Remaking southern economies in the image of the northern core

These policy measures, ostensibly aimed at improving the peripheral EA members’ competitiveness and making them follow in the steps of the northern core, failed in their aim but certainly depressed their internal demand and caused much social dislocation. Caught in the worst recession since the Great Depression, peripheral economies’ debt/GDP ratios kept growing. The more these economies gyrated into recession, the more intense was their effort at reducing public debt by means of reduced public expenses and increased taxes. This eventually became a self-sustaining deflationary cycle. The goal of remaking the economies of the southern periphery in the image of those of the northern core thus became increasingly unattainable the more they strove to reach it.

The recession is not only due to external shocks, but also to the overly depressed demand of the EA which not even the monetary stimulus (QE) can revert.

Financial markets, by exploiting the different yields between the sovereigns of core and periphery countries, stifled the efforts of the latter to ‘catch up’ with the former, not the periphery countries’ unwillingness to tend to their economic problems. In fact, markets did not so much reward or punish these economies for their ‘fundamentals’ but followed purely speculative goals that ignited self-reinforcing dynamics. A durable split between safe-haven and non-safe haven assets has thus been created, which has no correlation whatsoever with the fragility or lack of competitiveness of the economies that issue them. Reputation, not performance, gets rewarded.

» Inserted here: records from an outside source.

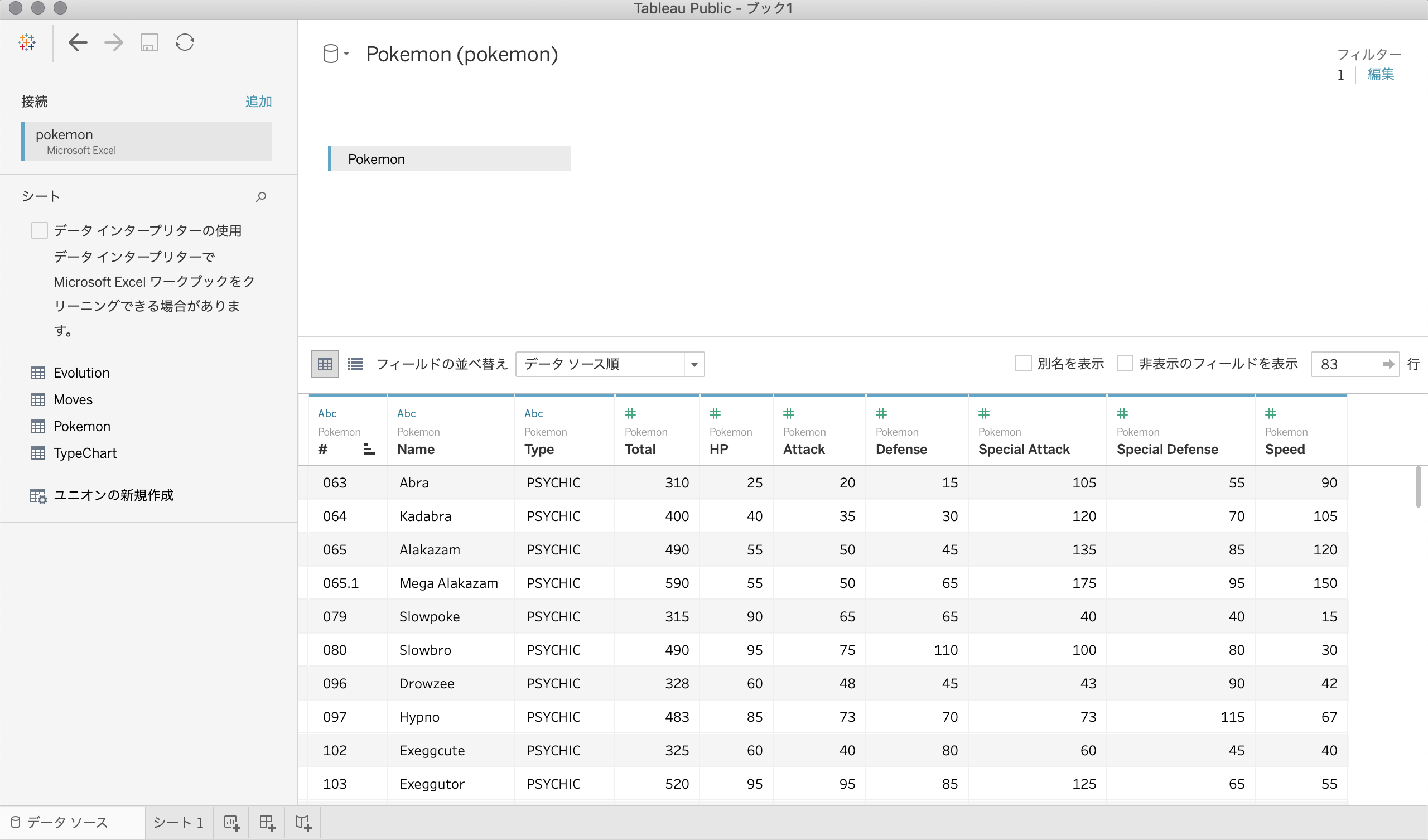The image size is (1428, 840).
Task: Click the 追加 connection link
Action: tap(258, 102)
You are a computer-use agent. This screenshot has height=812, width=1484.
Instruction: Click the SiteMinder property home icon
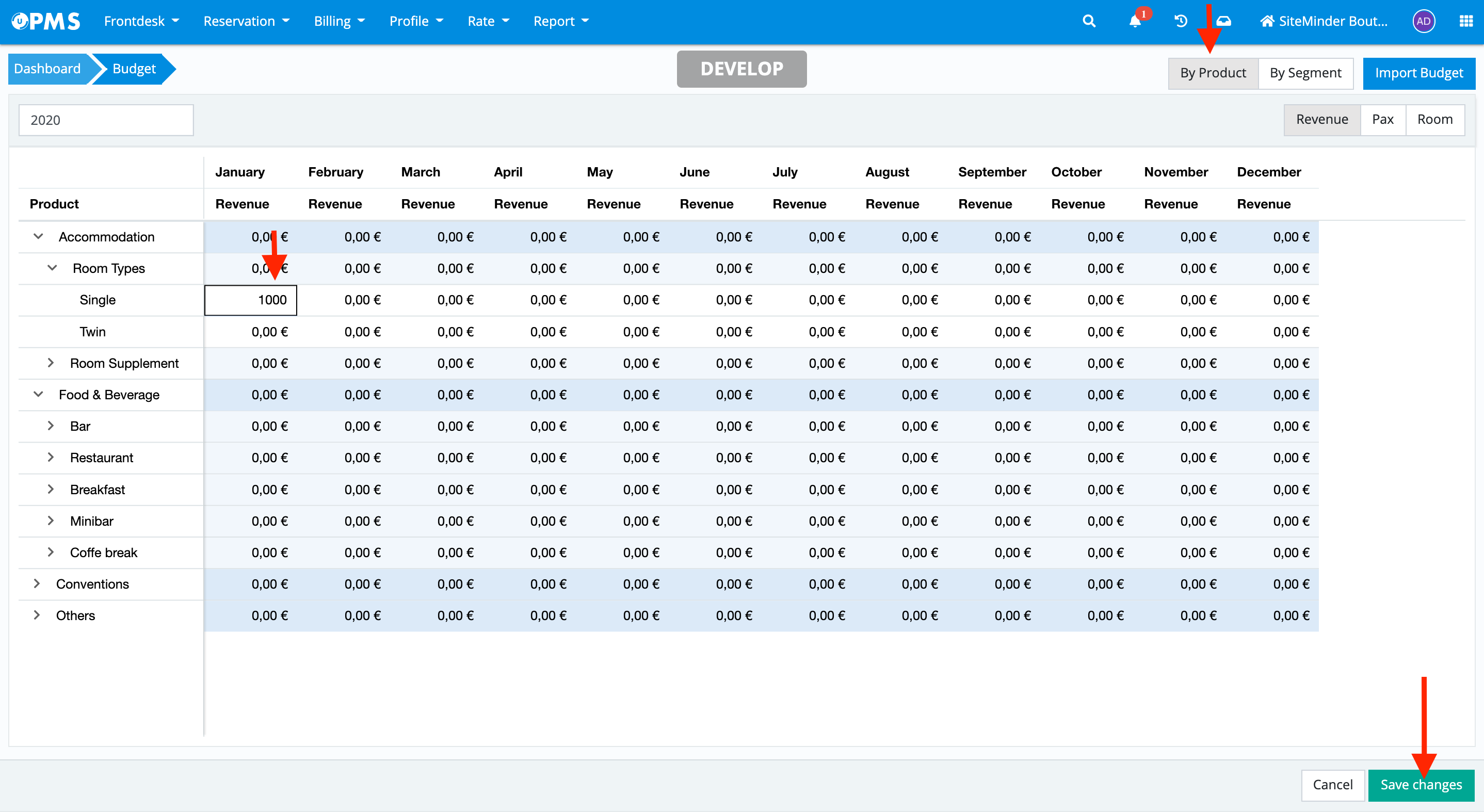pyautogui.click(x=1266, y=21)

Now, after much profiting from the speculative behavior of markets, core EA member states start to feel the pangs of a generalized recession. The recession is not only due to external shocks, but also to the overly depressed demand of the EA which not even the monetary stimulus (QE) can revert. The Covid-19 pandemic and the forced slowdown of economic production and trade that ensued have further worsened the situation. Expectations are by now set for the negative: EU27 GDP is now expected to drop by 8% in 2020. It is time to think about other instruments and strategies to sustain investment: Eurobonds, an EU budget worthy of this name, perhaps a small corporate tax to finance EU-wide minimum wages, and most certainly a coordinated effort at boosting the EA aggregate demand which for too long has been sacrificed on the altar of a generalized mercantilist strategy that cannot work in the aggregate. The new European Commission is apparently ready for these momentous steps aimed at relaunching the EU economies, but will the Council sustain its effort?